Acknowledging that by most estimates, there will likely be a shortage of primary care providers of 21,000 by 2015, the PPACA requires that in 2013 and 2014, primary care services for all Medicaid recipients must be reimbursed at 100 percent of comparable services provided to Medicare recipients. This increase will hopefully sustain many primary care provider offices and clinics that otherwise might close due to insufficient operating funds. In addition, PPACA and TARP funds have been provided to underwrite the training of physicians, nurse-practitioners and physician assistants in primary care.
Medicaid eligibility will be at $14,000 annual income for intervals and $29,000 for a family of four. The federal government will fund 100 percent of Medicaid costs for the first three years, and 90 percent thereafter.
The health insurance exchanges that are part of the so-called Individual Mandate provision of the PPACA will begin open enrollment in October of this year, for coverage beginning on January 1, 2014. There will be no pre-existing condition exclusion and no gender-based pricing. Sliding scale premium subsidies will be available for families of four below $92,000 of annual income and individuals below $43,000 of annual income. Small business tax credits for up to 50 percent of premium costs for employees will be available as well.
Regarding the long term disabled, it does not appear that any benefits will be curtailed or adversely modified. Medicare supplement policies are not part of the PPACA program, and premiums will continue to increase. Pre-existing condition exclusion will be prohibited, however.
For Spanish Peaks Regional Healthcare Center (SPRHC), the increase in Medicaid reimbursement for primary care services will be welcome, since at present, providing that care incurs costs significantly greater than current payment received. On the disadvantage side, the Medicare and Medicaid Disproportionate Share Payment for hospital services will be substantially reduced for facilities like SPRHC that provide a significant amount of indigent care.
This year appears to be a year of transition, with expansion of services and enhancement of Medicaid reimbursement being the significant changes. The Individual Mandate, beginning the enrollment process in October and becoming operational next January, will be by far the biggest test of the feasibly and operation of the PPACA. At present, we don’t know the details of the insurance products to be offered to the citizens of Colorado, or how expensive the premiums will be. Once that information is available, employers, employees and individuals will have to make choices as to the scope and cost of their coverage. More on that at a later date.

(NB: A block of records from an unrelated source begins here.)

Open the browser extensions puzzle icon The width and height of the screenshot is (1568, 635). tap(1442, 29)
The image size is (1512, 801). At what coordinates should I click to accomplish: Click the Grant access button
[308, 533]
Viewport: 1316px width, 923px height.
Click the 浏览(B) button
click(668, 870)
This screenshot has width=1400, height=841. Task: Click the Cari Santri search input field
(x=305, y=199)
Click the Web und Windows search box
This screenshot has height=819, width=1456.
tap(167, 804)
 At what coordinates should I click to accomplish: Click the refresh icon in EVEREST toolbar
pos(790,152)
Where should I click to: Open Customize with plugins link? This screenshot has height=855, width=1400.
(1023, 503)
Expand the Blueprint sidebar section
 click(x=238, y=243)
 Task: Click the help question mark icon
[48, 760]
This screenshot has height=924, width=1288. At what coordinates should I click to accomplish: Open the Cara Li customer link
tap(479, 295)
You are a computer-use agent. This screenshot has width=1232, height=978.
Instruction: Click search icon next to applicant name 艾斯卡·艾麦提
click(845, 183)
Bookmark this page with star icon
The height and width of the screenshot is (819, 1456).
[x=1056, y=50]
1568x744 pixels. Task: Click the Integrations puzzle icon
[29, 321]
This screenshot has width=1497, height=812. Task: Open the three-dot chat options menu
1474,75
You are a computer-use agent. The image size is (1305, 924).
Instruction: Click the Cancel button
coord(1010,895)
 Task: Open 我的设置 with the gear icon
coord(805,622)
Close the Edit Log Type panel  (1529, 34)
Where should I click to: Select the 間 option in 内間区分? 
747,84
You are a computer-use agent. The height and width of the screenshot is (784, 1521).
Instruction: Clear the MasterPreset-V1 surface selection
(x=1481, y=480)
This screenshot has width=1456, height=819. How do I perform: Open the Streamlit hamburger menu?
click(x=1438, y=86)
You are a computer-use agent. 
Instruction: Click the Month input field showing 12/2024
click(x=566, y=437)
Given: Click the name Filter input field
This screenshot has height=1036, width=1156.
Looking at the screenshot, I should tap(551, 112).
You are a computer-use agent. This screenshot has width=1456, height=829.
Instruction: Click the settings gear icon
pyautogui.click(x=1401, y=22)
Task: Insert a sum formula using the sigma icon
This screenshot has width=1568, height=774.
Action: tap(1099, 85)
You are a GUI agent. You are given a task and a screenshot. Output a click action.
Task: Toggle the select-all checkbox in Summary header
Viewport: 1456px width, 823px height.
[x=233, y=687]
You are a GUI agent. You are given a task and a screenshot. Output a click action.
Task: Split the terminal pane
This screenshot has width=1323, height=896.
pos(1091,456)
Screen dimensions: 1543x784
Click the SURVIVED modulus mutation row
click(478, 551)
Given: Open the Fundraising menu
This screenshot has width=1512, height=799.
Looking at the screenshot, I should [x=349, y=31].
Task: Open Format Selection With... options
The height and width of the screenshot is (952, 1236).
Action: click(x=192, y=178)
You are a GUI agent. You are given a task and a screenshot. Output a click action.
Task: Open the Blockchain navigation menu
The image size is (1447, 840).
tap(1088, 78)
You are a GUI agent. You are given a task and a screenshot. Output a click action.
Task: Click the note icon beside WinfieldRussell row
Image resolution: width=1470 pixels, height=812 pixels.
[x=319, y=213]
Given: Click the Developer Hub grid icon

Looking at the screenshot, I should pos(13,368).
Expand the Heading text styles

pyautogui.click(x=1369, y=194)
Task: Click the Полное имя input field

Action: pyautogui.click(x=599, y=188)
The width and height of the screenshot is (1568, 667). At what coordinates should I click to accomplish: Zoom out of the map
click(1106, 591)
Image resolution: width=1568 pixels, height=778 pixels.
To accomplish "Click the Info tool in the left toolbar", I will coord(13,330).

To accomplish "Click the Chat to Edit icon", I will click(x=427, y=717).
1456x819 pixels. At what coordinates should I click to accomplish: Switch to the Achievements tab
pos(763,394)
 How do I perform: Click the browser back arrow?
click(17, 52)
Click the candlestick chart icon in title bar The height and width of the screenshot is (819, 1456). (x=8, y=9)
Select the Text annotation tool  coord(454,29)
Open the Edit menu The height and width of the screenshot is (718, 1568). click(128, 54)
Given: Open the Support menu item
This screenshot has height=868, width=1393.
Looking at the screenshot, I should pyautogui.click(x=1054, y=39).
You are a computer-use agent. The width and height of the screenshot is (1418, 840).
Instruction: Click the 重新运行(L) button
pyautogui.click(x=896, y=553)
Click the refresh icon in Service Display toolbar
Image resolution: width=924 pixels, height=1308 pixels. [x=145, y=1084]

It is important to note that there will probably be efforts by Congress to modify some of the features of the PPACA coming due in 2014. The insurance industry wants the penalties for failure to purchase coverage through the exchanges to be much heavier than the current legislation calls for. Some existing benefits could be modified or even curtailed, in the name of deficit reduction. For these reasons, it will be necessary to revisit the Individual Mandate and the insurance exchange program in the fall of this year, when the final program details seem cleared.